Stored records
□ □ □ □

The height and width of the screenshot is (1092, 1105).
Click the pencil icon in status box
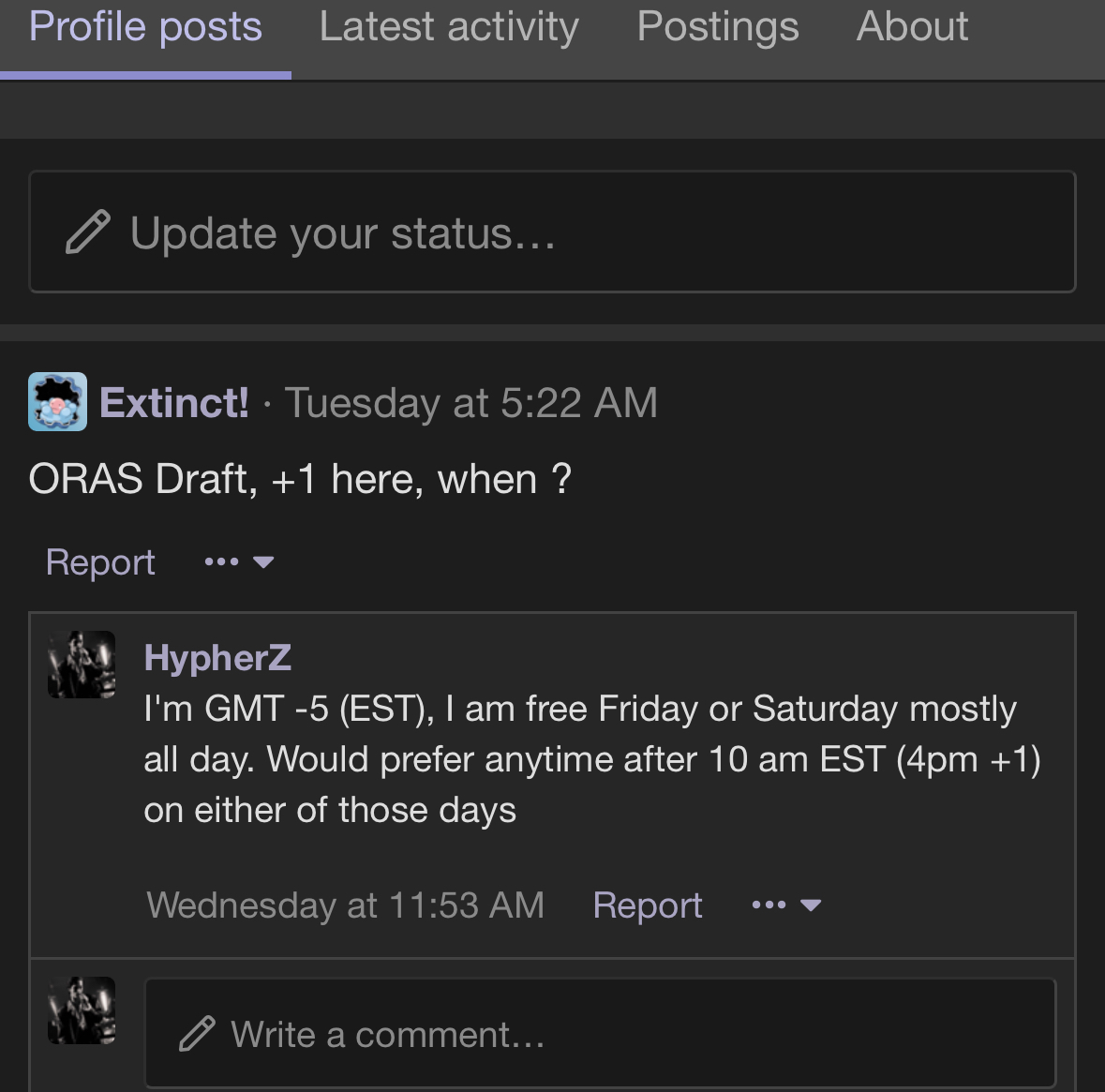[x=88, y=232]
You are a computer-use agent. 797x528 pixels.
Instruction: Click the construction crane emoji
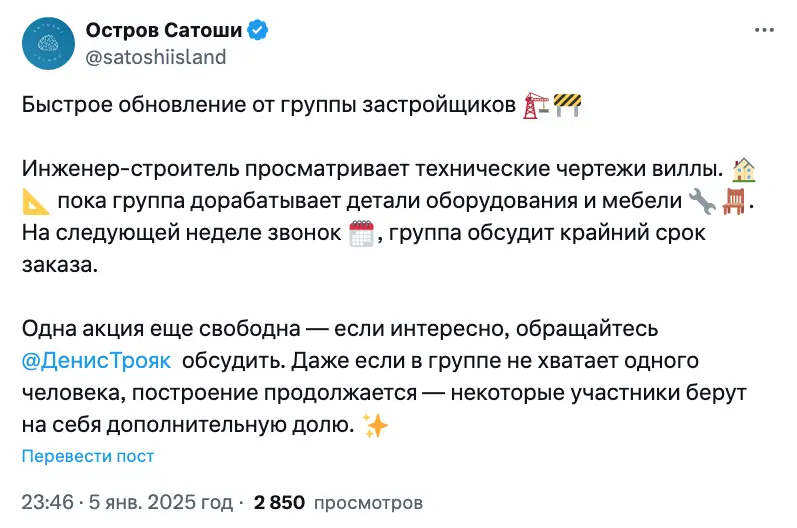[536, 106]
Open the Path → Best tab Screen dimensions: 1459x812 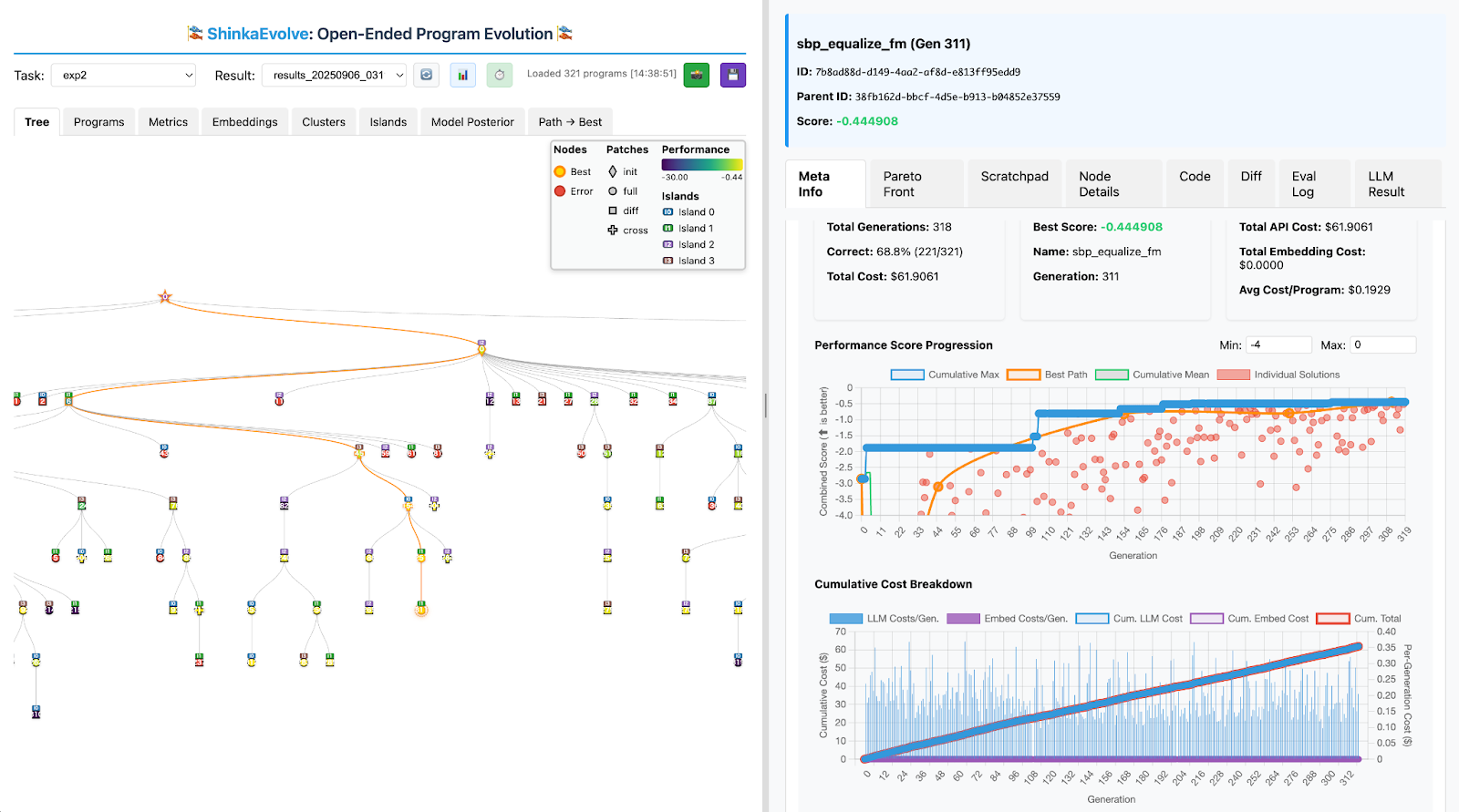[570, 122]
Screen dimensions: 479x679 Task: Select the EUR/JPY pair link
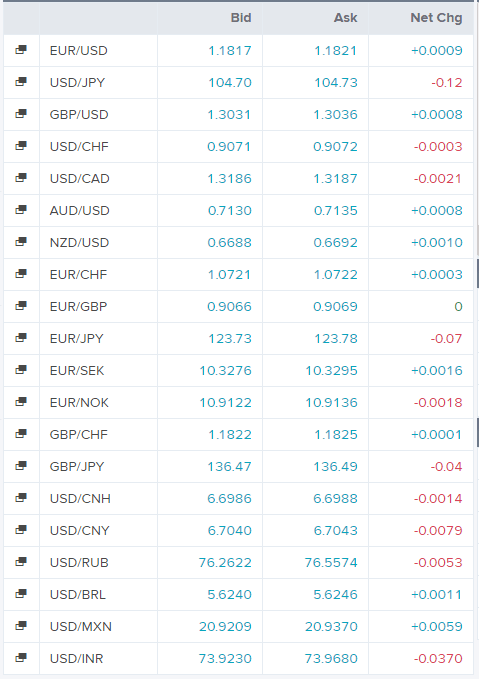point(77,338)
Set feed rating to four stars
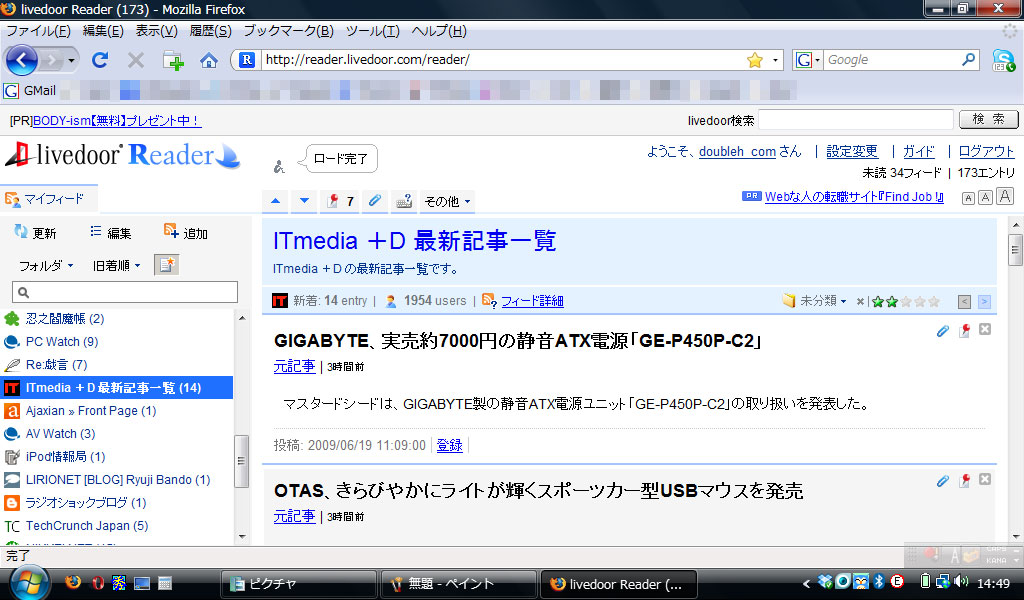 click(x=920, y=301)
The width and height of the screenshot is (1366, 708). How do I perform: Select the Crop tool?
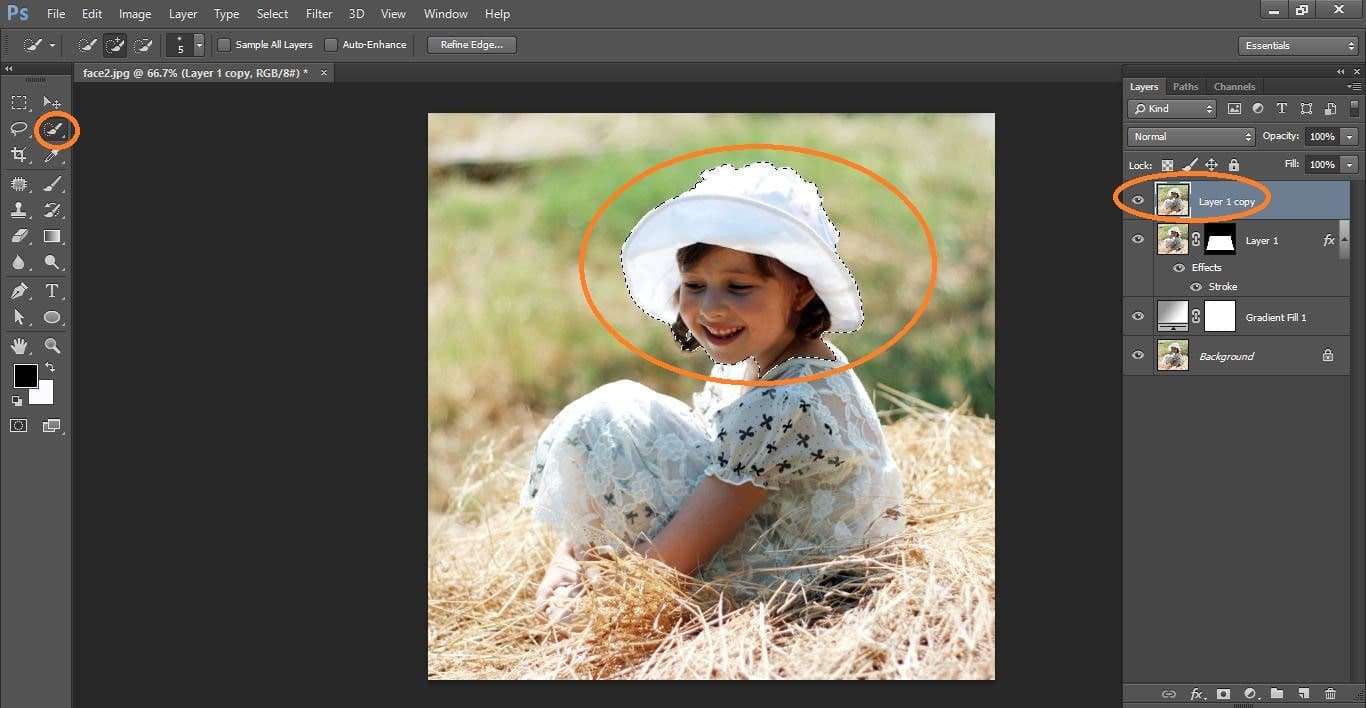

□ □ □ □

**WHAT IS EXPECTED:**
Return all lines from the data above with "screenshot" in them.

**WRITTEN ANSWER:**
The height and width of the screenshot is (1092, 1105).
The width and height of the screenshot is (1366, 708). How do I perform: Select the Crop tool?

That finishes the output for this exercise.